Over the past few decades, the incidence rate of CRC in most countries or regions of the world has been remarkably increased, which undoubtedly increases the health burden of various countries on the treatment of this malignant malady. The existing chemotherapy approaches for CRC possess evident adverse reactions and dreadful complications; thus, it is urgent to develop novel specific drugs to curb this unfavorable situation. Owing to the increasing R&D time and cost of chemosynthetic agents, the majority of the pharmaceutical developers pay increasing attention to unearthing novel and efficient natural ingredients and their derivatives from TCM for the treatment of CRC. However, due to the existence of adverse factors such as the difference of administration methods and the complexity of clinical trial conditions, the efficacy and mechanism of the most effective components of TCM in the treatment of CRC are inconclusive. Therefore, there is an urgent need for large-scale multicenter randomized controlled trials for TCM against CRC.

In view of that animal models often do not truly reflect the pathophysiological process of the human body, there is still a long way to go for nanodrugs to be popularized/transformed from animal-level simulation to human clinical application, where the effectiveness of nanodrugs in vivo has been queried. Of course, it is more convincing that the effectiveness of nanodrugs can be proved in the human body, but the current conditions are arduous to achieve. In order to better evaluate the process and antitumor effect, models more similar to the human physiological environment need to be further explored. At present, the tumor-bearing mouse model relatively truly reflects the physiological environment of the human body to a certain extent. Although this is not the best evaluation method, it is also adequate to expound the problem, which also lays a solid foundation for human experiments in the future. In addition, strengthening the correlation between the preclinical research model and the fate of nanocarriers in the human body will also contribute to overcome this limitation.

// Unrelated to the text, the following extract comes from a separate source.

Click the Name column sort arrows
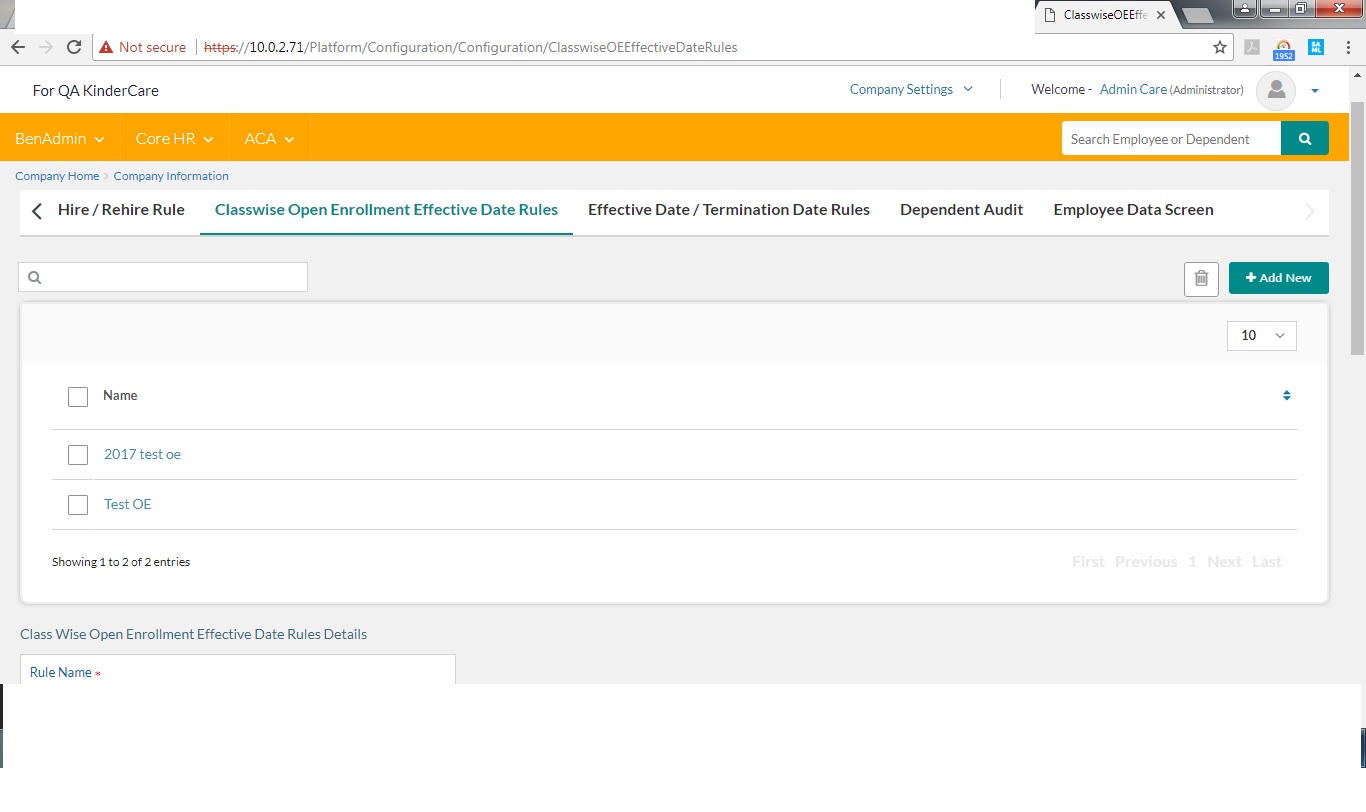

Clinical trials require to be initiated to more accurately test and verify whether TCM is effective in the treatment of CRC. In order to accelerate the clinical transformation of TCM products, numerous factors need to be taken into account, such as the drug dose variance, interindividual patient variability, and differences between animal models and patients, which make the design of clinical trials full of challenges. In addition, at present, the research of TCM on CRC mostly dwells in the molecular level. With the emergence of novel technologies such as whole-genome sequencing, genome editing, and quantitative proteomics analysis, we can have a more thorough and accurate understanding of the molecular targets and signal pathways regarding its anti-CRC effect. As investigation into this field continues, hopefully, the intervention of anti-CRC TCM can be combined with other therapies currently being developed, to apply these ancient herbal medicines in a more safe and reasonable way based on conclusive evidence.